Un premier semestre en fanfare • Le charme intact de la sécurité • Des perspectives favorables

Contexte économique

La régularité du métronome

L’économie française n’échappe pas totalement au tassement de la croissance qui se généralise à l’échelle internationale, en raison du faible niveau du commerce extérieur et de la perte de confiance des entreprises. La France se distingue toutefois de la plupart de ses grands partenaires par sa forte capacité de résistance et sa solidité.

 

Le panorama international n’a guère évolué depuis le début d’année, lorsque le FMI appelait de ses vœux une résolution coopérative et rapide des désaccords entre états, plutôt qu’une multiplication constante des incertitudes et des barrières aux échanges. C’était, à ses yeux, la priorité numéro 1 pour la croissance. Le moins que l’on puisse dire est que le FMI n’a toujours pas été entendu. L’échéance du Brexit a été repoussée in extremis à octobre 2019, sans que la moindre avancée ne se dessine et ce alors que les hésitations politiques restent nombreuses tant du côté de l’Union européenne que du Royaume-Uni. Les tensions commerciales transatlantiques et transpacifiques s’exacerbent alors que le jeu des uns et des autres est toujours aussi imprévisible. Les craintes sur le cours du pétrole sont indexées aux évènements dans le détroit d’Ormuz et aux annonces des Etats-Unis, qui veulent totalement fermer le robinet iranien. Logiquement, dans cet environnement instable, l’économie mondiale marque le pas. 
Au fil des mois, FMI et OCDE revoient à la baisse leurs anticipations de croissance. Ces deux institutions n’attendent plus qu’une progression du PIB mondial comprise entre 2,7 et 3,2 % pour 2019 et entre 2,9 et 3,4 % pour 2020.

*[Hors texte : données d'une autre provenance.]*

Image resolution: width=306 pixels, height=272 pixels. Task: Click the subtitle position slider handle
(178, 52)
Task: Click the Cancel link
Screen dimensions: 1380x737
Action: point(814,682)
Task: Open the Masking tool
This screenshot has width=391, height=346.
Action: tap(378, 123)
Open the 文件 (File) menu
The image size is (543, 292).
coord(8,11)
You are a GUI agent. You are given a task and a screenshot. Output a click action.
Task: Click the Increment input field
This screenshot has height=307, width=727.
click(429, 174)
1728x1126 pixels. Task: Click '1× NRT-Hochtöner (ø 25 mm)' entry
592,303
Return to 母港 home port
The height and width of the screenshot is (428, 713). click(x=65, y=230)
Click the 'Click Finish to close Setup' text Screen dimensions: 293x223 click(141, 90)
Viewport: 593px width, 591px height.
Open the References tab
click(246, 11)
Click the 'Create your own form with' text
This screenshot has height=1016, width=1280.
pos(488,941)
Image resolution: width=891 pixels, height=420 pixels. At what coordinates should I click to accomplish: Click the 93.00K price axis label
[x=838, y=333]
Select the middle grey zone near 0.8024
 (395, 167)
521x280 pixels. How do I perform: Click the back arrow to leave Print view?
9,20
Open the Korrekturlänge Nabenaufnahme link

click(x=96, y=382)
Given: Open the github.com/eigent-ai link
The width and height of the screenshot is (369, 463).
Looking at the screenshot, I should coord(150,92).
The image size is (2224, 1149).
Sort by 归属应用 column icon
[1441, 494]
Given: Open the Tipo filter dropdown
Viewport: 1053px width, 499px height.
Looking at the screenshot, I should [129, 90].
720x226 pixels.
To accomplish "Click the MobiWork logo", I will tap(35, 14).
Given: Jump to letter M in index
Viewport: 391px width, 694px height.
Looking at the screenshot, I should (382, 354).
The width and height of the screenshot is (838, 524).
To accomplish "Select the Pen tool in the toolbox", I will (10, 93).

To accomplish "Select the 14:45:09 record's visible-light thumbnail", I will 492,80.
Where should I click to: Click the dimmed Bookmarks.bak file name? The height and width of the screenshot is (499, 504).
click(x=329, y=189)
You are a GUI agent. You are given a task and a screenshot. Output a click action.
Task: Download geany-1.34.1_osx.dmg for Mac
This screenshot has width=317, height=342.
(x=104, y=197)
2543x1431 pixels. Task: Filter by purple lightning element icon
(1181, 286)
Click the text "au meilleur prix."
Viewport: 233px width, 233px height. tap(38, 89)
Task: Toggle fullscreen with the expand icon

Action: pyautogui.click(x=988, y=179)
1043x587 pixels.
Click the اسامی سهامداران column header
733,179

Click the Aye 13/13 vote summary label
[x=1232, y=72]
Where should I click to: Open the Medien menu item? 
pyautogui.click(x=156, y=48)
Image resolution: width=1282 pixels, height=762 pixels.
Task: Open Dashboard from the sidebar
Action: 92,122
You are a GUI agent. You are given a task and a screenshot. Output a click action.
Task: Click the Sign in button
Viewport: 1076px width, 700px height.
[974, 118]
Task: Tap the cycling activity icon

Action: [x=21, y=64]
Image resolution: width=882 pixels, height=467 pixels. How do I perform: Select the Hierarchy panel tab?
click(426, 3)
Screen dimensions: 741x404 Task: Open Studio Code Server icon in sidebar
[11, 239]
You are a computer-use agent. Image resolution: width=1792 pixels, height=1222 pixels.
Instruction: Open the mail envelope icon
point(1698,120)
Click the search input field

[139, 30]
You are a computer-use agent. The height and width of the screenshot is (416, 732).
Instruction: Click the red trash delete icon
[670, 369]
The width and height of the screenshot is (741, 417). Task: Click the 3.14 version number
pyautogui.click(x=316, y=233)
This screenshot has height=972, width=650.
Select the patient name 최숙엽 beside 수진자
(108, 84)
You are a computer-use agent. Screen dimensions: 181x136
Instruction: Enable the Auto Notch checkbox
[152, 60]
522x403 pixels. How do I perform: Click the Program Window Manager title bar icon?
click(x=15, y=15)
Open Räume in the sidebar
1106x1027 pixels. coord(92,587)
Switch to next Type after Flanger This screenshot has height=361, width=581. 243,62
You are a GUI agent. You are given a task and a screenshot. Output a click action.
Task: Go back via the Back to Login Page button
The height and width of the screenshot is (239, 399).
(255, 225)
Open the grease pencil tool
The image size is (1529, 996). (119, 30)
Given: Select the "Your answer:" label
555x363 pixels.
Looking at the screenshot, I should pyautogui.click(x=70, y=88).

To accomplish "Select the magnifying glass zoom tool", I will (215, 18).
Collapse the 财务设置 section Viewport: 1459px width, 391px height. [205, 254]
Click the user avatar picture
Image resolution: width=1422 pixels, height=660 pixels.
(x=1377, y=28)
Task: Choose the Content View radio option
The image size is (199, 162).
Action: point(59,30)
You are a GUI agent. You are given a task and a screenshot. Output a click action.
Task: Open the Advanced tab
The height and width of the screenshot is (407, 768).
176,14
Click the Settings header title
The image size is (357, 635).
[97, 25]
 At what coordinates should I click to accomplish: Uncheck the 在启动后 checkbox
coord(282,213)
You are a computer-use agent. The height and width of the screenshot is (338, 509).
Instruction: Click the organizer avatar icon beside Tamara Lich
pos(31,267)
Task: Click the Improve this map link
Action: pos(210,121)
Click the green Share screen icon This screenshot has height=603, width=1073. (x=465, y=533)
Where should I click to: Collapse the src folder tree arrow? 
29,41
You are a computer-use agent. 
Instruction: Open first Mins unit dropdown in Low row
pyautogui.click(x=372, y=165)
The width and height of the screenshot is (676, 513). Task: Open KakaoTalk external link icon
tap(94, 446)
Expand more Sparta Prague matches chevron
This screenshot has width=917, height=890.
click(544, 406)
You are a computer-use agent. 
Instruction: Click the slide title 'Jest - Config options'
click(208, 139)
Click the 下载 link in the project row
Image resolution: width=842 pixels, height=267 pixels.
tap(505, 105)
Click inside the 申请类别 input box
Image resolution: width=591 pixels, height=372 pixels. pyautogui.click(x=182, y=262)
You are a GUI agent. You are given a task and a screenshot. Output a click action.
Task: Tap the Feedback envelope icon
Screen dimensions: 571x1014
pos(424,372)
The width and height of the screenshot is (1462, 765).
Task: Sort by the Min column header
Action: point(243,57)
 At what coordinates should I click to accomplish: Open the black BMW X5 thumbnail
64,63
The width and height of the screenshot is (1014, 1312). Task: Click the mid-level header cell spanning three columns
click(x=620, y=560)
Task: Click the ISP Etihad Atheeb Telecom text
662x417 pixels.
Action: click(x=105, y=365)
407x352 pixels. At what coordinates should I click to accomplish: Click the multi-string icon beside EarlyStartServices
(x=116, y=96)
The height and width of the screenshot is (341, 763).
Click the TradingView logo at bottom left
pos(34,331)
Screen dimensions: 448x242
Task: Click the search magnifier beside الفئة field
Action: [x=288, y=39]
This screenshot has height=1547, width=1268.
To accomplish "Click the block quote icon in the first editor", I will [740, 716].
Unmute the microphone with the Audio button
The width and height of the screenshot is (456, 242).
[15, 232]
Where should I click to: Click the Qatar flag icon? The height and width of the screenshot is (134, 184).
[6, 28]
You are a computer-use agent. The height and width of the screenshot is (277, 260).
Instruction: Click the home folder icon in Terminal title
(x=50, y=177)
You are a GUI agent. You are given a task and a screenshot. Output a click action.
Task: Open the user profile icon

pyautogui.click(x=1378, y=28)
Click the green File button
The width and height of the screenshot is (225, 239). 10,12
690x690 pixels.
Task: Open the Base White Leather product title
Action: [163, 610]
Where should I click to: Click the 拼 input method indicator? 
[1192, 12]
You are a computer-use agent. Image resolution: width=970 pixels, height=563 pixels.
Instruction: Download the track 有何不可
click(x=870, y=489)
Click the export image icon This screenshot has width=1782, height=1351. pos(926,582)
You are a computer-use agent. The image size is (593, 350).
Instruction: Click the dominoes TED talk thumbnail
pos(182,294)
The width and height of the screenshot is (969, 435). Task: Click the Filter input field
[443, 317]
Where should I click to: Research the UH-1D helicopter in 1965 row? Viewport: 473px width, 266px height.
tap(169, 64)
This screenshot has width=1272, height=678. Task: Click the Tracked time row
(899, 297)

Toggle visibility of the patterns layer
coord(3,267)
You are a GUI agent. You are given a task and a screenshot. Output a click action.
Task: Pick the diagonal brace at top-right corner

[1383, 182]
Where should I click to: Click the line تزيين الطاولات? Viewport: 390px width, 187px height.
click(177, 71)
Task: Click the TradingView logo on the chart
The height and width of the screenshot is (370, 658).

La zone euro ne progresserait que de 1,3 % en 2019 et de 1,5 à 1,6 % en 2020, pénalisée par les mauvais résultats italiens (0,1% en 2019 et de 0,8 à 0,9% en 2020) et par la détérioration de la situation allemande (de 0,7 à 0,8 % en 2019 puis de 1,4 % à 1,7% en 2020 attendus outre-Rhin).

De son côté, le Royaume-Uni souffre des incertitudes liées au Brexit, avec une hausse du PIB de 1,2% à 1,3% en 2019 (ponctuellement gonflée par les stocks constitués par les entreprises en anticipation de la sortie de l’Union européenne) puis de 1,4% en 2020.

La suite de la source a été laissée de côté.